あやしの評価
あやしの感想
深みがある怪奇物語。
江戸時代を舞台にした怪奇物語「あやし」。じっとりとした恐ろしさ満載の中に切なさも。夜に読むと背筋がぞくりとしてしまう一冊。「居眠り心中」、「影牢」、「布団部屋」、「梅の雨降る」、「安達家の鬼」、「女の首」、「時雨鬼」、「灰神楽」、「蜆塚」の九編が収録されています。情感たっぷりの語りかけるような文体で、それぞれのお話に不思議な余韻が残りました。中でも「安達家の鬼」が一番印象深いお話でした。義母と心を通わせている鬼。義母は鬼に守られながら一代で商いをなした。
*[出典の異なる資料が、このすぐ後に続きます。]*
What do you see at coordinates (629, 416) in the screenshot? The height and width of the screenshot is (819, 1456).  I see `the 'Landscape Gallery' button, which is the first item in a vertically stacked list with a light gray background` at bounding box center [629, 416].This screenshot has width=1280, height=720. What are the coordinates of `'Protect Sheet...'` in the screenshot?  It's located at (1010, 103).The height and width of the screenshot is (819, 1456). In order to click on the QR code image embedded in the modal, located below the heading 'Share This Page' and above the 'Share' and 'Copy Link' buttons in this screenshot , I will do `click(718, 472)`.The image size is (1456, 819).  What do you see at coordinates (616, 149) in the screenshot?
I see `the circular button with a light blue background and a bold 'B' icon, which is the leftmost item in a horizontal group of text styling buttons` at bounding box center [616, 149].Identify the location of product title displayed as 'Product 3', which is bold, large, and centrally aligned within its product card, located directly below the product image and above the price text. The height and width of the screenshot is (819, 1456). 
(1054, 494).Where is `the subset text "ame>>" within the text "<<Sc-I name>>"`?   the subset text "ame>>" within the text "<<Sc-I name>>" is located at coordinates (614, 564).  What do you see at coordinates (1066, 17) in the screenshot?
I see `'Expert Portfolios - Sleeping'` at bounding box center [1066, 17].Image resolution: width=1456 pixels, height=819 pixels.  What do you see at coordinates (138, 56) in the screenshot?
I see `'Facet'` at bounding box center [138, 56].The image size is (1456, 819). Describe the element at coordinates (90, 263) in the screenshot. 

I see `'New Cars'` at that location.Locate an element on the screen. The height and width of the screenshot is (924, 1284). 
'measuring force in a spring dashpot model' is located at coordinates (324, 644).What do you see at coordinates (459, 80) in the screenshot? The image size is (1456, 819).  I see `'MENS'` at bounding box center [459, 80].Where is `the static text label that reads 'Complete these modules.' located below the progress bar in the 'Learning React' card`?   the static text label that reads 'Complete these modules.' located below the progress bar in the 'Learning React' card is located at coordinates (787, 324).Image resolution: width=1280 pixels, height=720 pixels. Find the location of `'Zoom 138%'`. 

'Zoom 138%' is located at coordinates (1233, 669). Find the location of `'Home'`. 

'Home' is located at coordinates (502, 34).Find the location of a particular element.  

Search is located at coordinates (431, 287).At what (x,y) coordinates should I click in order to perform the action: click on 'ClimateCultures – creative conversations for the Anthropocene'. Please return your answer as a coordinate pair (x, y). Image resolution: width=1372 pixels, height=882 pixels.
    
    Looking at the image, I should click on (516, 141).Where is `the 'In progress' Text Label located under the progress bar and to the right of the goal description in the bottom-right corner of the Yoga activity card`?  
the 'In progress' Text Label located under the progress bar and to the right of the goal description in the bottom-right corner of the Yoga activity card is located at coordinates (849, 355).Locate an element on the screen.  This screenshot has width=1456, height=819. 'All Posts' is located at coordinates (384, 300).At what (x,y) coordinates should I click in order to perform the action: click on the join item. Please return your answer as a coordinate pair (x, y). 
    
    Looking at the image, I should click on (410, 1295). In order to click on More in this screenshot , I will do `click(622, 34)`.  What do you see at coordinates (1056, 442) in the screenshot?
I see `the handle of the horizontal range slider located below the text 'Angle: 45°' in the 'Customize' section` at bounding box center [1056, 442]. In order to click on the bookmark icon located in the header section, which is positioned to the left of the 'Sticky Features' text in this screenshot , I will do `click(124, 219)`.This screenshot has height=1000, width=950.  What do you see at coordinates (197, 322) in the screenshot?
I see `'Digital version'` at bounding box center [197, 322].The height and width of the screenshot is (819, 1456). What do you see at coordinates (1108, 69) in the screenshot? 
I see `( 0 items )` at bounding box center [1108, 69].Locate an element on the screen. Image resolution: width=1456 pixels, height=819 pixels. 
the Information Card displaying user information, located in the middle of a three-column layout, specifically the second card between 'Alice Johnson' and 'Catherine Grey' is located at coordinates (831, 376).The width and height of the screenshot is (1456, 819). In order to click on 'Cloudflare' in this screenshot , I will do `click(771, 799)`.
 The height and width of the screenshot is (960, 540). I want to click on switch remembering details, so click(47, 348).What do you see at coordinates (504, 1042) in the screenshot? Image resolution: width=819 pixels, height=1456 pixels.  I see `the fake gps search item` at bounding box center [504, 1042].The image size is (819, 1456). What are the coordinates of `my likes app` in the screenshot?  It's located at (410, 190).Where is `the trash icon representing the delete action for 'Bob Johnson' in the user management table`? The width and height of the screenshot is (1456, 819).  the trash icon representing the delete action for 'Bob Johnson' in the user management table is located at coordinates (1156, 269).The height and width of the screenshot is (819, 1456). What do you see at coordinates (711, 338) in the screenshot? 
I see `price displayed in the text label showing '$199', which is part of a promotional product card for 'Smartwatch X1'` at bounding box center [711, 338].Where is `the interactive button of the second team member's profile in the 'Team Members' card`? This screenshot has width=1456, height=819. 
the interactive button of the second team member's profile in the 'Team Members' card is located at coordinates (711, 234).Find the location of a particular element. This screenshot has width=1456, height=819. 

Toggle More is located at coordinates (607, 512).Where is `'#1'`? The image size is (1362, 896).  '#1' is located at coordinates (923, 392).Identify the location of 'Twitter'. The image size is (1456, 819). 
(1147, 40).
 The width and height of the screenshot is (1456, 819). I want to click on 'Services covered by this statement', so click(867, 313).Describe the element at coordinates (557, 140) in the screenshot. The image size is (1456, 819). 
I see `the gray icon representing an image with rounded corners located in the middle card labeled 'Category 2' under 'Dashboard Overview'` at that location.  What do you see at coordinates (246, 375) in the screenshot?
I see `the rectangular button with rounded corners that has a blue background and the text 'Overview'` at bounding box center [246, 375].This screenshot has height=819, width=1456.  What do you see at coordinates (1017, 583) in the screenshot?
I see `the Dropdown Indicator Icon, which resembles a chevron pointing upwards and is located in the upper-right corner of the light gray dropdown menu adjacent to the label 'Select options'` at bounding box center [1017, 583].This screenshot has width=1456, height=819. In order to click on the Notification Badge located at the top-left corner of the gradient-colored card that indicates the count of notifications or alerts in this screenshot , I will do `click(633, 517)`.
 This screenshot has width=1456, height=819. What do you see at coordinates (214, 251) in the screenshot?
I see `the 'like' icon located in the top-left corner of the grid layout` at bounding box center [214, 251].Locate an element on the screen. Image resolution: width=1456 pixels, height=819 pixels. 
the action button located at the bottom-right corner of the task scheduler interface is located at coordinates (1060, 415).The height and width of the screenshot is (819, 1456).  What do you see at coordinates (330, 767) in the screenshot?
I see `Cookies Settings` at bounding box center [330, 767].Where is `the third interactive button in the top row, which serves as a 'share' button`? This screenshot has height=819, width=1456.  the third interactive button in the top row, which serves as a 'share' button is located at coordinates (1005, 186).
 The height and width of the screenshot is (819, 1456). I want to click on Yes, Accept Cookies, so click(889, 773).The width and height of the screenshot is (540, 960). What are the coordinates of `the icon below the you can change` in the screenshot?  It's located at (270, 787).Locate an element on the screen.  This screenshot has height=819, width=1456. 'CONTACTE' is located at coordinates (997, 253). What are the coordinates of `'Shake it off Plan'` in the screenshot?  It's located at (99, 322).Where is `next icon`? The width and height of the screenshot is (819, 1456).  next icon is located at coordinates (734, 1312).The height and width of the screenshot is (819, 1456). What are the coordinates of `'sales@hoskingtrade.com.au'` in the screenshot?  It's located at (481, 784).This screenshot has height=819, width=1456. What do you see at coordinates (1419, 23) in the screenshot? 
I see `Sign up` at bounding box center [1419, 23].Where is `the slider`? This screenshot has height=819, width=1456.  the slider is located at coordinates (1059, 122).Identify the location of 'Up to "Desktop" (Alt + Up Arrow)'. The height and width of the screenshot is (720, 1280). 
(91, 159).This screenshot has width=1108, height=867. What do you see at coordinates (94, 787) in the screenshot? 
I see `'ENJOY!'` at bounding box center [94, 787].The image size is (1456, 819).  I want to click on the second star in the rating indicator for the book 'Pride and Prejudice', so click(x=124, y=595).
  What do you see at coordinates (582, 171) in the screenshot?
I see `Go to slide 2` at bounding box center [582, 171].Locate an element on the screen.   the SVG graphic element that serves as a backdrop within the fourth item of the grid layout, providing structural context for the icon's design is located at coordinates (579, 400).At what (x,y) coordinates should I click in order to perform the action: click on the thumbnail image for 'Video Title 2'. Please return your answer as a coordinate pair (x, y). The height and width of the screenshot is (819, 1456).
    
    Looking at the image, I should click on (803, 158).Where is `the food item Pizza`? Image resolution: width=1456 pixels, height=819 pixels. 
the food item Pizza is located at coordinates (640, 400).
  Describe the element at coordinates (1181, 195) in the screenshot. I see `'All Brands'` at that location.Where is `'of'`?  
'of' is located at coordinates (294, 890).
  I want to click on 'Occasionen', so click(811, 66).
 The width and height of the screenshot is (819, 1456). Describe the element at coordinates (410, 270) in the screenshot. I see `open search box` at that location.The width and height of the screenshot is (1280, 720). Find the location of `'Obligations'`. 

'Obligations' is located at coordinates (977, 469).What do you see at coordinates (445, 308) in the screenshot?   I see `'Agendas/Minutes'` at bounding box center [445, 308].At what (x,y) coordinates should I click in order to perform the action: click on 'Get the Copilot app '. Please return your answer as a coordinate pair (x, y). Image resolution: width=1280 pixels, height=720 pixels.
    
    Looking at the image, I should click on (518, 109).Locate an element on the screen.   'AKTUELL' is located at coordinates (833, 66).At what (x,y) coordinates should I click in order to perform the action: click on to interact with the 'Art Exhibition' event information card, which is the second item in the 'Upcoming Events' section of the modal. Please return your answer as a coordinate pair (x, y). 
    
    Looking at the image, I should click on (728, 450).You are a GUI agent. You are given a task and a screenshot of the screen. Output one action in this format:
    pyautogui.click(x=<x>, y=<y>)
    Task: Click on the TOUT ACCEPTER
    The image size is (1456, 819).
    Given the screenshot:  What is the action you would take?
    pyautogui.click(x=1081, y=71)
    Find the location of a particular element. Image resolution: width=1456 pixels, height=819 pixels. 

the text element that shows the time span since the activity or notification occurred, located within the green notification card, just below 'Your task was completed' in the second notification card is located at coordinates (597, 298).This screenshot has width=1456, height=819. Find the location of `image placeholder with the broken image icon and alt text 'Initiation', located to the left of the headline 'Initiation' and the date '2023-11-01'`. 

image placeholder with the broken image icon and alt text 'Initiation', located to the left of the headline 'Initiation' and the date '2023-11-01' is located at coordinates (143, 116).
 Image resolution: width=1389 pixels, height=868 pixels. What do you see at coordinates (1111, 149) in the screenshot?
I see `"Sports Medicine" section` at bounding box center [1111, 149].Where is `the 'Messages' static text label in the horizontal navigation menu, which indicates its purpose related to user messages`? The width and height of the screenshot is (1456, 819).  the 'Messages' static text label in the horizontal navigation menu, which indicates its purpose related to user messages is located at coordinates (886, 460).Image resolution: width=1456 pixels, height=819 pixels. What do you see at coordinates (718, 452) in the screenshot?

「良いことと悪いことは、いつも背中合わせ・・幸せと不幸は、表と裏だからね」辛いことばかりでは、逆に鬼も見えないのかもしれない・・」最期がドラマティックで好きです。
物の怪の比ではない怖さ。
宮部みゆきさんの時代物の短編9作品。「あやし」という名前なのだから、もちろん怖いのだろうと思って手には取ってみたものの、本当に怖かった!普通、怖いものというと幽霊とか物の怪とかを思い浮かべるけどこの作品たちから感じたものは、「生きた人間はそれ以上に怖い」ということだった。どの作品も怖かったけれど、中でも「女の首」は背筋がゾクリとした。こんなにも長い間、しかも絵の中で人の怨念というのは育てられるのだというのが恐ろしかった。語りが江戸時代の人の口調なので淡々とした中にゾクリとする凄みが感じられて話の怖さに拍車がかかる。怖いけれど読んでしまう、そんな本でした。